Activity: Print the data exactly as it appears, keeping every word.

= = = =

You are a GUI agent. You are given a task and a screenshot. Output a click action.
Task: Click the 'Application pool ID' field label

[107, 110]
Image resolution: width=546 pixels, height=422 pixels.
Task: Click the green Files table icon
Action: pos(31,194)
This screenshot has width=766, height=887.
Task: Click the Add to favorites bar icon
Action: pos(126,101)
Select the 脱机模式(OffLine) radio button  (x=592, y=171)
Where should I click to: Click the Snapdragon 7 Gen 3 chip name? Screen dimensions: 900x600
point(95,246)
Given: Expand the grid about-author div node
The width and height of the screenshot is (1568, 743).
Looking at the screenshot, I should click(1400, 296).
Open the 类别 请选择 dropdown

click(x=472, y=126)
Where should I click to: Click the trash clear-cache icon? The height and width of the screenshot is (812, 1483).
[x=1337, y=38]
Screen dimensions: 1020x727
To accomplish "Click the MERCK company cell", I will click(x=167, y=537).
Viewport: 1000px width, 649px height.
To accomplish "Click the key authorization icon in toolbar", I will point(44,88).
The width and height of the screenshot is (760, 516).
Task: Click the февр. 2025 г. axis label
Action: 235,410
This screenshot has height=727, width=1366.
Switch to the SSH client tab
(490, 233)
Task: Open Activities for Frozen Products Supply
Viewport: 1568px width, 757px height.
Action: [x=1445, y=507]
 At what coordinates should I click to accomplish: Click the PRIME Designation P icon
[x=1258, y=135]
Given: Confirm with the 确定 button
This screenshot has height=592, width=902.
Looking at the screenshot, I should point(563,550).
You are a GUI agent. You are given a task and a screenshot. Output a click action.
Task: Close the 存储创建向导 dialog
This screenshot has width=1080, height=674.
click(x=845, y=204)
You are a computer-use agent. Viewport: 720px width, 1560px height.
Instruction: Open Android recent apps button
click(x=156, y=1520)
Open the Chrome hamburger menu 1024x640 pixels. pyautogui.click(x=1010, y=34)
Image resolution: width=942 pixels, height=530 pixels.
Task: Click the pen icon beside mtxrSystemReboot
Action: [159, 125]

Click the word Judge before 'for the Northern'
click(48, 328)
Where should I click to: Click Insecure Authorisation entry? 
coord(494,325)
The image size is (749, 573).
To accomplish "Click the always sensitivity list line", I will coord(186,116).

= = = =

Solution to the exercise:
You are a GUI agent. You are given a task and a screenshot. Output a click action.
Task: Click the 'Application pool ID' field label

[107, 110]
Image resolution: width=546 pixels, height=422 pixels.
Task: Click the green Files table icon
Action: pos(31,194)
This screenshot has width=766, height=887.
Task: Click the Add to favorites bar icon
Action: pos(126,101)
Select the 脱机模式(OffLine) radio button  (x=592, y=171)
Where should I click to: Click the Snapdragon 7 Gen 3 chip name? Screen dimensions: 900x600
point(95,246)
Given: Expand the grid about-author div node
The width and height of the screenshot is (1568, 743).
Looking at the screenshot, I should click(1400, 296).
Open the 类别 请选择 dropdown

click(x=472, y=126)
Where should I click to: Click the trash clear-cache icon? The height and width of the screenshot is (812, 1483).
[x=1337, y=38]
Screen dimensions: 1020x727
To accomplish "Click the MERCK company cell", I will click(x=167, y=537).
Viewport: 1000px width, 649px height.
To accomplish "Click the key authorization icon in toolbar", I will point(44,88).
The width and height of the screenshot is (760, 516).
Task: Click the февр. 2025 г. axis label
Action: 235,410
This screenshot has height=727, width=1366.
Switch to the SSH client tab
(490, 233)
Task: Open Activities for Frozen Products Supply
Viewport: 1568px width, 757px height.
Action: [x=1445, y=507]
 At what coordinates should I click to accomplish: Click the PRIME Designation P icon
[x=1258, y=135]
Given: Confirm with the 确定 button
This screenshot has height=592, width=902.
Looking at the screenshot, I should point(563,550).
You are a GUI agent. You are given a task and a screenshot. Output a click action.
Task: Close the 存储创建向导 dialog
This screenshot has width=1080, height=674.
click(x=845, y=204)
You are a computer-use agent. Viewport: 720px width, 1560px height.
Instruction: Open Android recent apps button
click(x=156, y=1520)
Open the Chrome hamburger menu 1024x640 pixels. pyautogui.click(x=1010, y=34)
Image resolution: width=942 pixels, height=530 pixels.
Task: Click the pen icon beside mtxrSystemReboot
Action: [159, 125]

Click the word Judge before 'for the Northern'
click(48, 328)
Where should I click to: Click Insecure Authorisation entry? 
coord(494,325)
The image size is (749, 573).
To accomplish "Click the always sensitivity list line", I will coord(186,116).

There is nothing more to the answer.